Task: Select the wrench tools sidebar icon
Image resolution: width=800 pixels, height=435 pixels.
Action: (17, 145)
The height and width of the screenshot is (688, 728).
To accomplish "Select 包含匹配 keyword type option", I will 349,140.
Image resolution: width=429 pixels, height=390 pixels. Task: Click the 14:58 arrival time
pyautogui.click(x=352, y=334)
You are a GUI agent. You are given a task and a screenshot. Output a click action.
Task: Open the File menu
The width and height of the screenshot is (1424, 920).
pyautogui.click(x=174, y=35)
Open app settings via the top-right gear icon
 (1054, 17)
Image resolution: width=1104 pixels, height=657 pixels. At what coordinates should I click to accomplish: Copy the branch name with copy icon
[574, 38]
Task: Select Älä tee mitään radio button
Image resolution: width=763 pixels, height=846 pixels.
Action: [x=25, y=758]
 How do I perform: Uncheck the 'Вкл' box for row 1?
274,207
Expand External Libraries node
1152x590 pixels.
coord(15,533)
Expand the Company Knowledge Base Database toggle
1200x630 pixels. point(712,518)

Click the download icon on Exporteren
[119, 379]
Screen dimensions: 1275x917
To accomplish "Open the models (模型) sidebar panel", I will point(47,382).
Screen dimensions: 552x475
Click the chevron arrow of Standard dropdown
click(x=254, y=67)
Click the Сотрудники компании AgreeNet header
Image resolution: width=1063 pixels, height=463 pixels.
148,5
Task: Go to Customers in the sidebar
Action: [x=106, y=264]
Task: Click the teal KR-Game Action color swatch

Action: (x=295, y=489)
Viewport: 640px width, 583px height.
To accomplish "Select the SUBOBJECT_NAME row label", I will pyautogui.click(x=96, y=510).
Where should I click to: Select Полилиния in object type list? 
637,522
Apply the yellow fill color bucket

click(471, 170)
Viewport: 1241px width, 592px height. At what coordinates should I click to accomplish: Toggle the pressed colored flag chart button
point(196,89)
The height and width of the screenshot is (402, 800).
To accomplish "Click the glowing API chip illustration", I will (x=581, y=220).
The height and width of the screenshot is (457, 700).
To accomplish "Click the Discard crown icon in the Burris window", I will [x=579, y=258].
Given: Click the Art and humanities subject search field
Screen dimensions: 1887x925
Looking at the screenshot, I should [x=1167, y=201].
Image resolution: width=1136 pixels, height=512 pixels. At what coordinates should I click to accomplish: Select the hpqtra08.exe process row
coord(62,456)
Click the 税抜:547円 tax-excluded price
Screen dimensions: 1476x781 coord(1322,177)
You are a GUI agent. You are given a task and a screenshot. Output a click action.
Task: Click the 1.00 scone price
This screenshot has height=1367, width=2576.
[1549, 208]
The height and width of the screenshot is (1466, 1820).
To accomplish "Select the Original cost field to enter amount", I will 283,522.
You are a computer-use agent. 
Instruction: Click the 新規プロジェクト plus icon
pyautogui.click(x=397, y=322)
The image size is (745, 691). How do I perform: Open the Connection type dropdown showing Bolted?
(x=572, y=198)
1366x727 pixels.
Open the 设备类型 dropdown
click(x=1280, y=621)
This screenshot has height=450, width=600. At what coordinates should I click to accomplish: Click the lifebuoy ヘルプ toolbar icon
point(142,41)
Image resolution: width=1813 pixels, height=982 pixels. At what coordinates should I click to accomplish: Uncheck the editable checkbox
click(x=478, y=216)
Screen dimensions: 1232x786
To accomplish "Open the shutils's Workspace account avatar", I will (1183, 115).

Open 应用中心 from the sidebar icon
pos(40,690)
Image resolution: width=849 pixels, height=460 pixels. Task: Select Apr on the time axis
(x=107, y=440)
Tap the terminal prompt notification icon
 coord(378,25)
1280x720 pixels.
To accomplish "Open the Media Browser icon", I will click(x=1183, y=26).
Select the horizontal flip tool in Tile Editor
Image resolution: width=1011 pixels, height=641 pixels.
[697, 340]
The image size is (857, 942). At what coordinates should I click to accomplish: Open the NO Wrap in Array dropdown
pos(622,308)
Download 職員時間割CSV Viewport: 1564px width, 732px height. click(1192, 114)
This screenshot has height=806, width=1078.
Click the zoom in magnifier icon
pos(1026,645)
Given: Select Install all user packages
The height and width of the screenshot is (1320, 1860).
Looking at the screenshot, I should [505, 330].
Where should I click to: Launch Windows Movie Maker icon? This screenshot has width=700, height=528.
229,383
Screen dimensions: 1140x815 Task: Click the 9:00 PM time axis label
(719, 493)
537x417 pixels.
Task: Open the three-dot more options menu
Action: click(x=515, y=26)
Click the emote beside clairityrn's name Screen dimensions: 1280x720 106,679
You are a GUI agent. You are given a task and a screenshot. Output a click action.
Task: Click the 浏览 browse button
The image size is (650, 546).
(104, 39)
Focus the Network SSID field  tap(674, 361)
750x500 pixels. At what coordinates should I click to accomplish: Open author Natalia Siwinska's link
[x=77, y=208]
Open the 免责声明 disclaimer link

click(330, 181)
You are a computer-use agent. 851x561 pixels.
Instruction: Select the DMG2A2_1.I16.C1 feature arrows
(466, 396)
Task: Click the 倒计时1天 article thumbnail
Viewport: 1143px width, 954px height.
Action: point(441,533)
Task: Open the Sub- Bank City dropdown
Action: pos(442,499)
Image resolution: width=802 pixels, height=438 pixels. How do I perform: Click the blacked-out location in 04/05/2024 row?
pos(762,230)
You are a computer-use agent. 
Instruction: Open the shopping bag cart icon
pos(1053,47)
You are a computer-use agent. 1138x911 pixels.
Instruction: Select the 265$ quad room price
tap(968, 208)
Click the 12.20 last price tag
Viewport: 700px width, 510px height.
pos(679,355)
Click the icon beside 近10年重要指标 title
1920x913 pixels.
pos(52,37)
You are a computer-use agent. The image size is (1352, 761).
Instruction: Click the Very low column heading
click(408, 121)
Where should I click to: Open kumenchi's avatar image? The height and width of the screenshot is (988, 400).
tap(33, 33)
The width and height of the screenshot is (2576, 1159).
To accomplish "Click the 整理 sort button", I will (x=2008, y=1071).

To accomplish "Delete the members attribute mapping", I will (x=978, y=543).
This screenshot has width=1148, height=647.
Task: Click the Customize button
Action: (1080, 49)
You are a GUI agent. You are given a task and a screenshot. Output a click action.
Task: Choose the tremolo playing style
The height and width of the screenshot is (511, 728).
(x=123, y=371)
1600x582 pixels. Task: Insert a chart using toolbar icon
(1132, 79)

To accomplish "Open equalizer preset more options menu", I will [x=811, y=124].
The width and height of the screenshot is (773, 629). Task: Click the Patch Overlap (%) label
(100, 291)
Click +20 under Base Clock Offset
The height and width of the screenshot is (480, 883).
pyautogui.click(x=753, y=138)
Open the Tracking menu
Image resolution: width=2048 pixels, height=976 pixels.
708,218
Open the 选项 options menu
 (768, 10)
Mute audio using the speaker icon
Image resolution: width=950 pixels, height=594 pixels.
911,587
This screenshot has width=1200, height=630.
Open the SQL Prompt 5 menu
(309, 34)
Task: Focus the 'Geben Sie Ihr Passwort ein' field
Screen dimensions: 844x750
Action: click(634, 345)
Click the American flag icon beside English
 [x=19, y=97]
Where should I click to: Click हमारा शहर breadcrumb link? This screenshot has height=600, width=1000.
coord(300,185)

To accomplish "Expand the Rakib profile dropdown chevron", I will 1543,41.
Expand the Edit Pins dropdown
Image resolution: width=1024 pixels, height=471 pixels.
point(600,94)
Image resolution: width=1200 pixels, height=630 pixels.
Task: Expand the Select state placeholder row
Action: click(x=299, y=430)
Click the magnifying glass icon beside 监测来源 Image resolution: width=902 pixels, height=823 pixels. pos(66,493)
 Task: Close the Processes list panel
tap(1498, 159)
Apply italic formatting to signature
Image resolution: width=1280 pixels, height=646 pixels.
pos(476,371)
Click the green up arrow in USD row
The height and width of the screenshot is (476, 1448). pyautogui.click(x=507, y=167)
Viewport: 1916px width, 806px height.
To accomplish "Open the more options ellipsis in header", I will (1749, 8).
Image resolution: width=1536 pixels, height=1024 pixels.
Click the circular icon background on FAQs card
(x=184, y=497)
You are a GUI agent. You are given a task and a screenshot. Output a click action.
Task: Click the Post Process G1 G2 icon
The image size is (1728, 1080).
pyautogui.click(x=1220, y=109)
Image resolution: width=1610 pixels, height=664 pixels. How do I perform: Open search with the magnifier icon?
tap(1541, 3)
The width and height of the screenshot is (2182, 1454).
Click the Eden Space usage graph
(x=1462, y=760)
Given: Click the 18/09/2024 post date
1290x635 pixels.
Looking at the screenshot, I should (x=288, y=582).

§

Action item: Across the whole listing, show each line where the word "field" occurs.

Exercise response:
Given: Click the Art and humanities subject search field
To accomplish "Select the Original cost field to enter amount", I will 283,522.
Focus the Network SSID field  tap(674, 361)
Task: Focus the 'Geben Sie Ihr Passwort ein' field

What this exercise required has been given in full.